**WHAT THE TASK ASKS:**
A faithful copy of all the records is needed, with the pictures omitted.

**EXERCISE DATA:**
■ ■ ■ ■ ■ ■ ■

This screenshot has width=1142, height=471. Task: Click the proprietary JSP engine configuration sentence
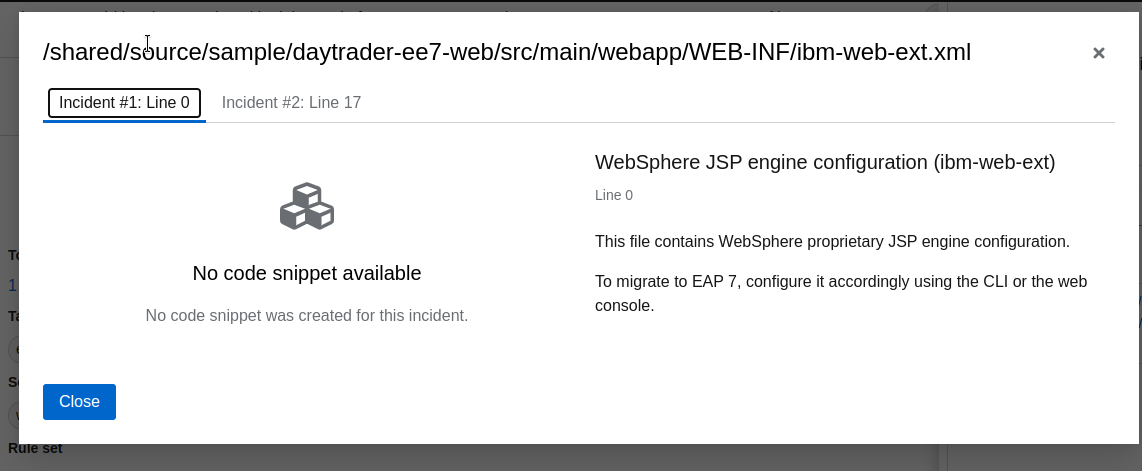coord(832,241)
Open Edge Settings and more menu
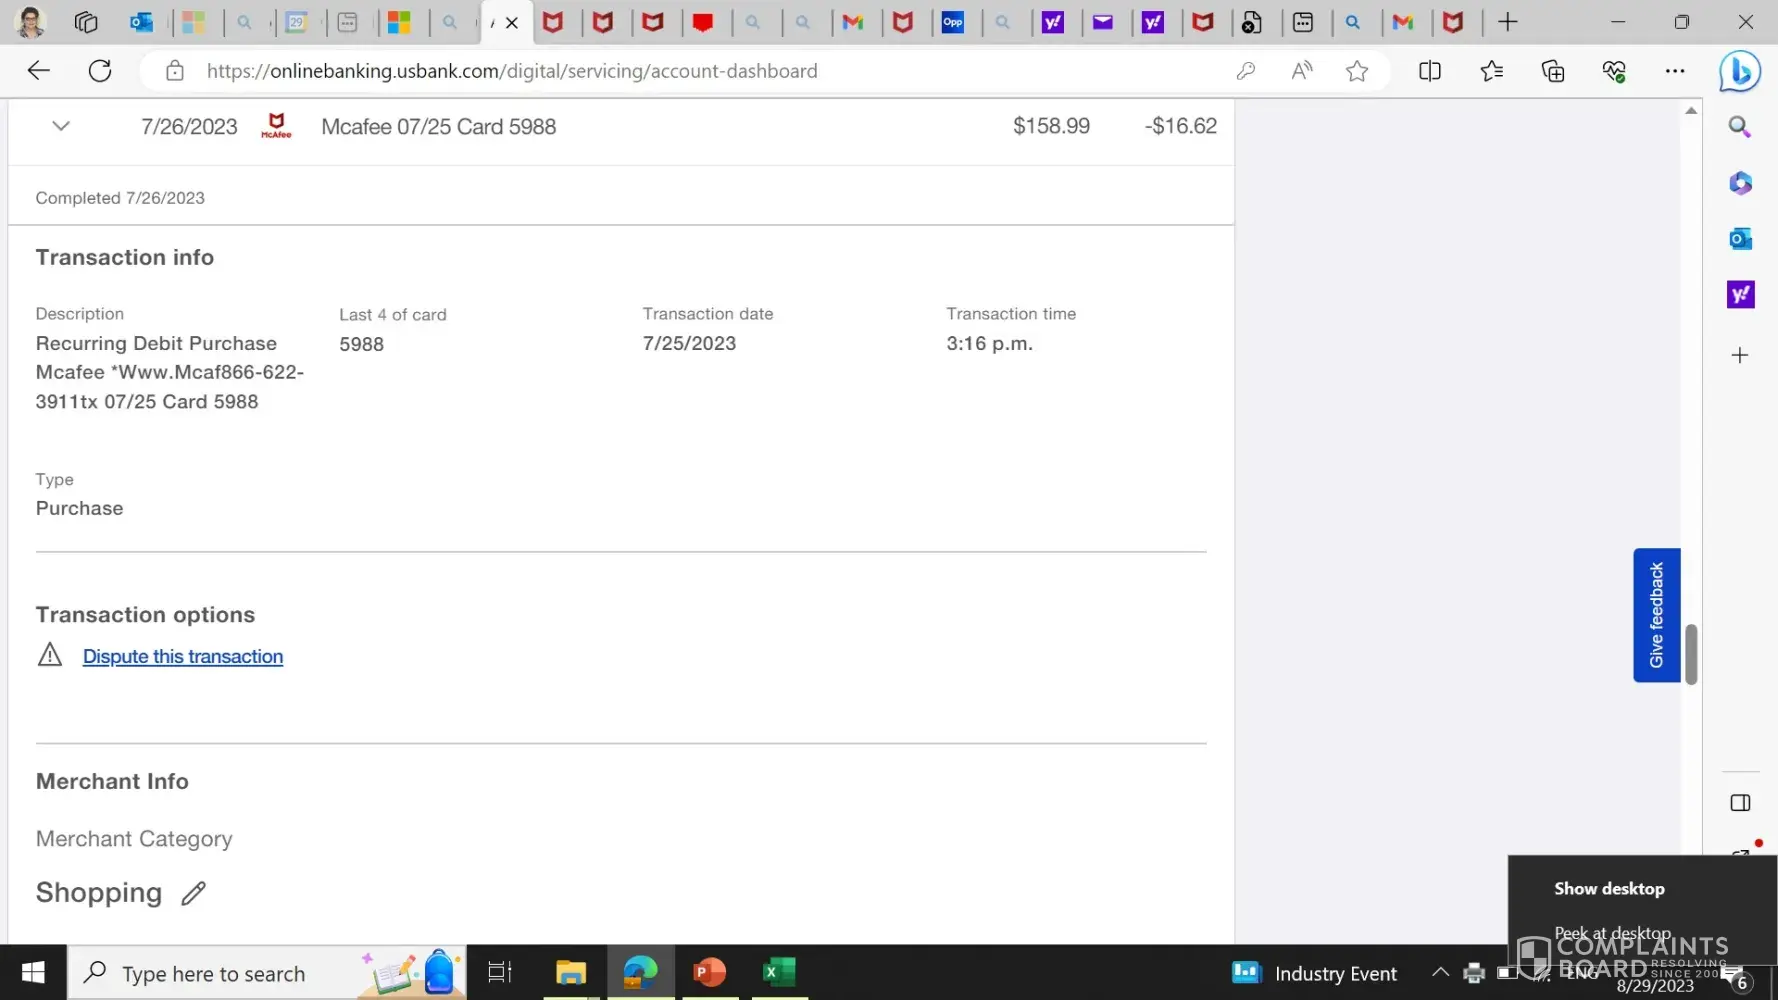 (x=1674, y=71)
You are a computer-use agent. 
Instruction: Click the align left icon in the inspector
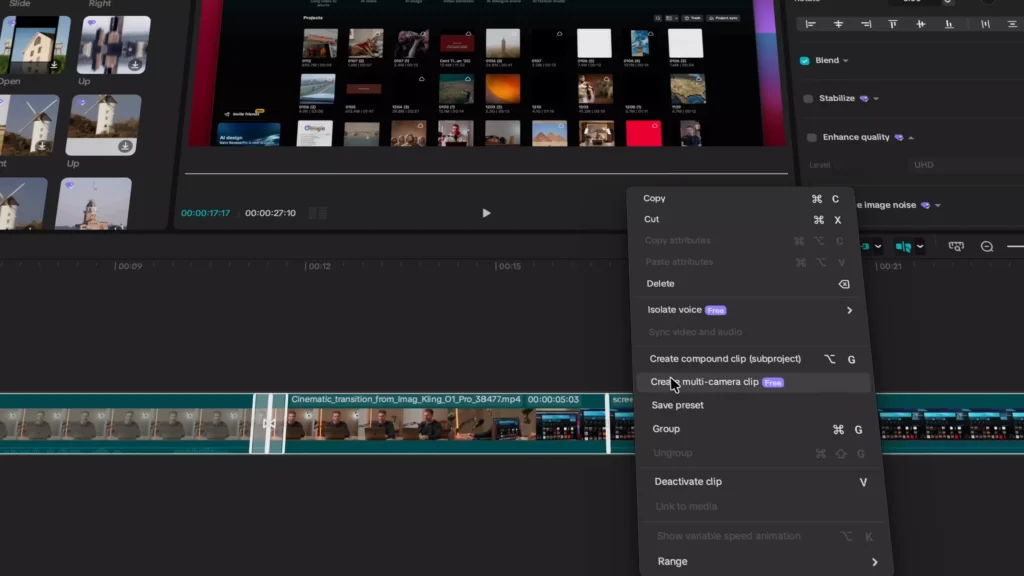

■ ■ ■ ■ ■ ■ ■

**EXERCISE ANSWER:**
This screenshot has width=1142, height=471. Task: Click the proprietary JSP engine configuration sentence
coord(832,241)
Open Edge Settings and more menu
 (x=1674, y=71)
You are a computer-use agent. 
Instruction: Click the align left icon in the inspector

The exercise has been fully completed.